Begin DATASET ROWS

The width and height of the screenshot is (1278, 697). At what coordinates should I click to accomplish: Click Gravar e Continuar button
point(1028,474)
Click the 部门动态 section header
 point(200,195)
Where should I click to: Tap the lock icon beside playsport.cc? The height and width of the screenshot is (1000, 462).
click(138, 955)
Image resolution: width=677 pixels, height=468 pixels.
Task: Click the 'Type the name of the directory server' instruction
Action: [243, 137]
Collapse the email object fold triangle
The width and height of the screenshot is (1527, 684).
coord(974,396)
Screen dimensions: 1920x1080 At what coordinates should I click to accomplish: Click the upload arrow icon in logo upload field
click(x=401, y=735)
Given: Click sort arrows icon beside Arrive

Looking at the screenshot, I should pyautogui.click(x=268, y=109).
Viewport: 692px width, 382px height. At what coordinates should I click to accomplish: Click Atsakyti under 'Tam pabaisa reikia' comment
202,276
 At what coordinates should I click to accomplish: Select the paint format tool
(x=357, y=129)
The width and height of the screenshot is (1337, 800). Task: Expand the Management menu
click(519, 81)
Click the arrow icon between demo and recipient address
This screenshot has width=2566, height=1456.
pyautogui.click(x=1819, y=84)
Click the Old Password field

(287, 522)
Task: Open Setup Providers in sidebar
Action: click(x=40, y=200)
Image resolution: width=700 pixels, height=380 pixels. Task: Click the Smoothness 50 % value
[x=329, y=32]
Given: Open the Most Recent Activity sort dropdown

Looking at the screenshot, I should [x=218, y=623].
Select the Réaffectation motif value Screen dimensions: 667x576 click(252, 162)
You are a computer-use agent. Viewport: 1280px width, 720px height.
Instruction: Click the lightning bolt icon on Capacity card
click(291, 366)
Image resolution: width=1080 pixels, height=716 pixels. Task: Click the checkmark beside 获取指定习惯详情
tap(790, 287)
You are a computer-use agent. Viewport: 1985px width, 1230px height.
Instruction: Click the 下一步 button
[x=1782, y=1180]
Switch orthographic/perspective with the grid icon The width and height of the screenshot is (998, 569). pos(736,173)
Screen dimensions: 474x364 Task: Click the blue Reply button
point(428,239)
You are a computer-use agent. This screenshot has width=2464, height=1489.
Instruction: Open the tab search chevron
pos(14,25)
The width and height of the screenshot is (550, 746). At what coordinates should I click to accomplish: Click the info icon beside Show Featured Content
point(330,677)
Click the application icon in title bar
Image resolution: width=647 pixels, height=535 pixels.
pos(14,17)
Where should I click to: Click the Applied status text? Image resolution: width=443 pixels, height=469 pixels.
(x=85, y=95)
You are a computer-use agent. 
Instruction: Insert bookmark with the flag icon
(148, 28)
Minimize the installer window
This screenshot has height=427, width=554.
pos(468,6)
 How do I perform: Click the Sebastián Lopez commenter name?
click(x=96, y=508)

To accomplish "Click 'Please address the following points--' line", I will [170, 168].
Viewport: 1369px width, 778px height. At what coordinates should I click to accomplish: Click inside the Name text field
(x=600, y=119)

End DATASET ROWS

#### WHAT IS EXPECTED:
Output every line of the items above as a JSON list of strings, one string per line, leaving out blank lines.

#### EXERCISE OUTPUT:
[
  "The width and height of the screenshot is (1278, 697). At what coordinates should I click to accomplish: Click Gravar e Continuar button",
  "point(1028,474)",
  "Click the 部门动态 section header",
  " point(200,195)",
  "Where should I click to: Tap the lock icon beside playsport.cc? The height and width of the screenshot is (1000, 462).",
  "click(138, 955)",
  "Image resolution: width=677 pixels, height=468 pixels.",
  "Task: Click the 'Type the name of the directory server' instruction",
  "Action: [243, 137]",
  "Collapse the email object fold triangle",
  "The width and height of the screenshot is (1527, 684).",
  "coord(974,396)",
  "Screen dimensions: 1920x1080 At what coordinates should I click to accomplish: Click the upload arrow icon in logo upload field",
  "click(x=401, y=735)",
  "Given: Click sort arrows icon beside Arrive",
  "Looking at the screenshot, I should pyautogui.click(x=268, y=109).",
  "Viewport: 692px width, 382px height. At what coordinates should I click to accomplish: Click Atsakyti under 'Tam pabaisa reikia' comment",
  "202,276",
  " At what coordinates should I click to accomplish: Select the paint format tool",
  "(x=357, y=129)",
  "The width and height of the screenshot is (1337, 800). Task: Expand the Management menu",
  "click(519, 81)",
  "Click the arrow icon between demo and recipient address",
  "This screenshot has width=2566, height=1456.",
  "pyautogui.click(x=1819, y=84)",
  "Click the Old Password field",
  "(287, 522)",
  "Task: Open Setup Providers in sidebar",
  "Action: click(x=40, y=200)",
  "Image resolution: width=700 pixels, height=380 pixels. Task: Click the Smoothness 50 % value",
  "[x=329, y=32]",
  "Given: Open the Most Recent Activity sort dropdown",
  "Looking at the screenshot, I should [x=218, y=623].",
  "Select the Réaffectation motif value Screen dimensions: 667x576 click(252, 162)",
  "You are a computer-use agent. Viewport: 1280px width, 720px height.",
  "Instruction: Click the lightning bolt icon on Capacity card",
  "click(291, 366)",
  "Image resolution: width=1080 pixels, height=716 pixels. Task: Click the checkmark beside 获取指定习惯详情",
  "tap(790, 287)",
  "You are a computer-use agent. Viewport: 1985px width, 1230px height.",
  "Instruction: Click the 下一步 button",
  "[x=1782, y=1180]",
  "Switch orthographic/perspective with the grid icon The width and height of the screenshot is (998, 569). pos(736,173)",
  "Screen dimensions: 474x364 Task: Click the blue Reply button",
  "point(428,239)",
  "You are a computer-use agent. This screenshot has width=2464, height=1489.",
  "Instruction: Open the tab search chevron",
  "pos(14,25)",
  "The width and height of the screenshot is (550, 746). At what coordinates should I click to accomplish: Click the info icon beside Show Featured Content",
  "point(330,677)",
  "Click the application icon in title bar",
  "Image resolution: width=647 pixels, height=535 pixels.",
  "pos(14,17)",
  "Where should I click to: Click the Applied status text? Image resolution: width=443 pixels, height=469 pixels.",
  "(x=85, y=95)",
  "You are a computer-use agent. ",
  "Instruction: Insert bookmark with the flag icon",
  "(148, 28)",
  "Minimize the installer window",
  "This screenshot has height=427, width=554.",
  "pos(468,6)",
  " How do I perform: Click the Sebastián Lopez commenter name?",
  "click(x=96, y=508)",
  "To accomplish \"Click 'Please address the following points--' line\", I will [170, 168].",
  "Viewport: 1369px width, 778px height. At what coordinates should I click to accomplish: Click inside the Name text field",
  "(x=600, y=119)"
]